In the lab the data had been fed in to the computers and the material assembled. Every one waited as the ‘GO’ button was pressed. Out of the huge sample bottle appeared:
“A worm!”
“No, no, this is impossible,” the scientists shouted.
At that moment the worm exploded, its guts covering all those present in genetic material that would scar for life!
Just at that very moment Professor Silver picked up the phone.
“Professor Silver, I am the President of the NOBEL PRIZE committee. You have been awarded the prize for Science, for your work on worms and the human genome that has already been used to solve several human conditions. We congratulate you for sharing your findings with others who will use it to the benefit of all mankind.”
Professor Silver smiled – for his reward was that cooperation and cunning had won against commercialism and competition.

 

Eggs

The day was dull, a limp sun hid behind the summer foliage. It was in the sculpture garden where she had met him. She walked into a dream, at the path’s end an egg-shaped shelter made out of fallen tree limbs. Inside the hollowed-out egg shape was a seat with soft moss as a cushion. She slipped into the space as lightness circled her body.

She was walking down a worn path through the trees carrying a basket of mushrooms, a hazy song at her throat. He swung down from the tree, knocking her over. Huge hands grasping her but then there were two of them rolling upon each other, she watched, stiff with fear.
The devil-faced one fled and the other dusted himself down and bowed to her.
“At your service madam, I am Jamelin, who are you, fine maid?”
“I am, actually I do not know who I am,” she answered.
“You are in the King’s garden forest, not a place to be unless you are commanded with a task here.” He wiped his hands on green lederhosen.
“I myself seek a family of golden geese who are rumoured to lay nothing but golden eggs.”

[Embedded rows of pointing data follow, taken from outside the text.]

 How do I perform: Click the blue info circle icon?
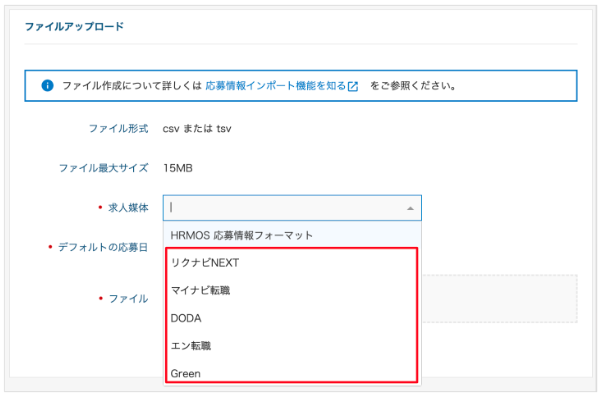tap(47, 85)

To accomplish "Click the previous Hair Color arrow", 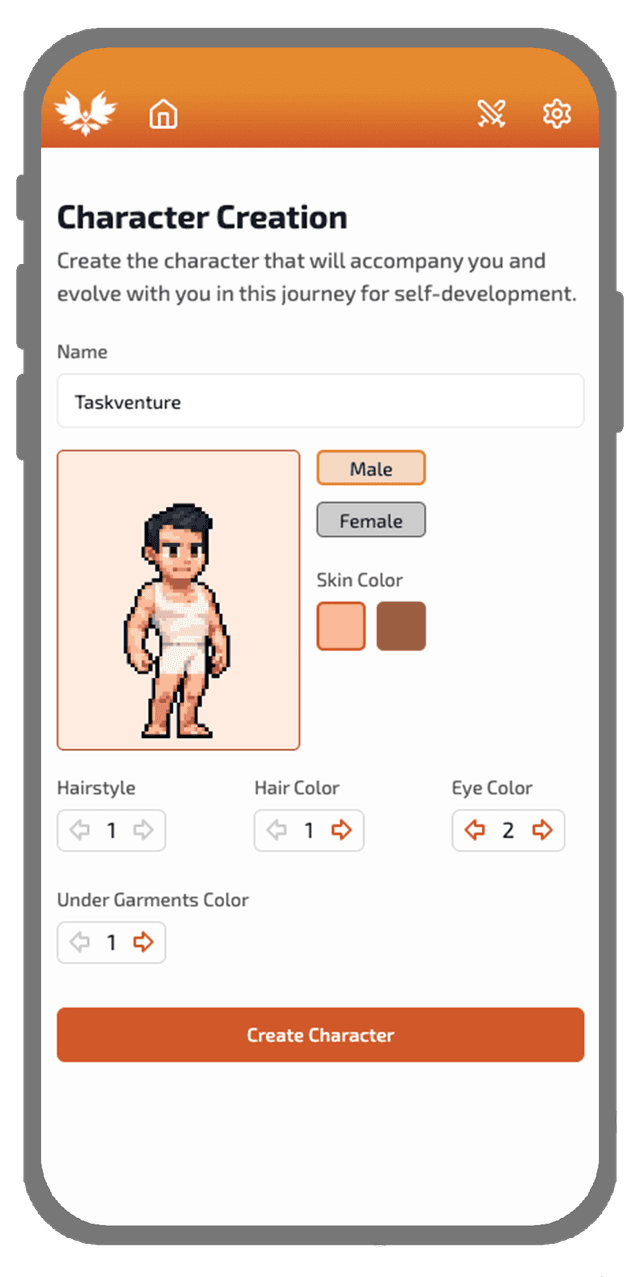I will [x=276, y=830].
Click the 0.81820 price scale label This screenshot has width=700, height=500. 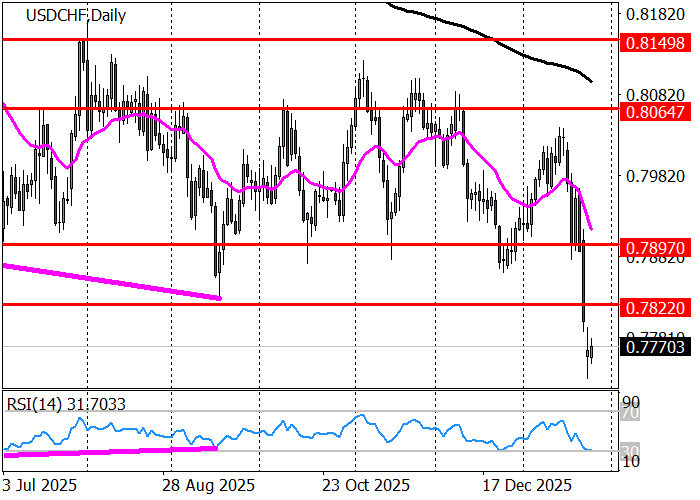tap(654, 16)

A noise like a creature in pain, they run towards it, just in time to chase off the offender.
The remaining goose is ruffled but intact.
There in the nest is one golden egg, it sparkles and invites the viewer to pick it up.
“There it is!” exclaims Jamelin and he reaches out.
The goose has him by the arm. The woman reaches out and takes the egg and holds it against her breast. It feels like something familiar, like something she has lost, thought never to be able to hold again.
“It is yours because the goose did not attack you,” says Jamelin.
In fact the goose had stepped back and looked with a kind of love at the woman.
“I must take a golden egg to the king or he will punish me,” mutters Jamelin.
“You can have it, I think I am seeking something else, but I do not know what.” She passes the egg to Jamelin. The goose goes back to her nest as if there is no more to be done.

Jamelin cradles the egg and they return to the original path. Now night is drawn in, it is in silence they walk.
“I must leave you here and return to the castle,” Jamelin says, looking deep into her eyes.
“I thank you and my wife thanks you!”

She is cold and realizes she has slept in the egg-shaped shelter.
Her thoughts are all mixed up . . . then she remembers the phone call that morning.
“Hello.”
“Hello Leeann, it is James, I am ringing to tell you Lin gave birth yesterday, and we have a beautiful golden-haired child.”
“Thank you for giving your eggs to us as part of the Gift of Life programme.”
“Thank you, we will call him Jamelin Lee.”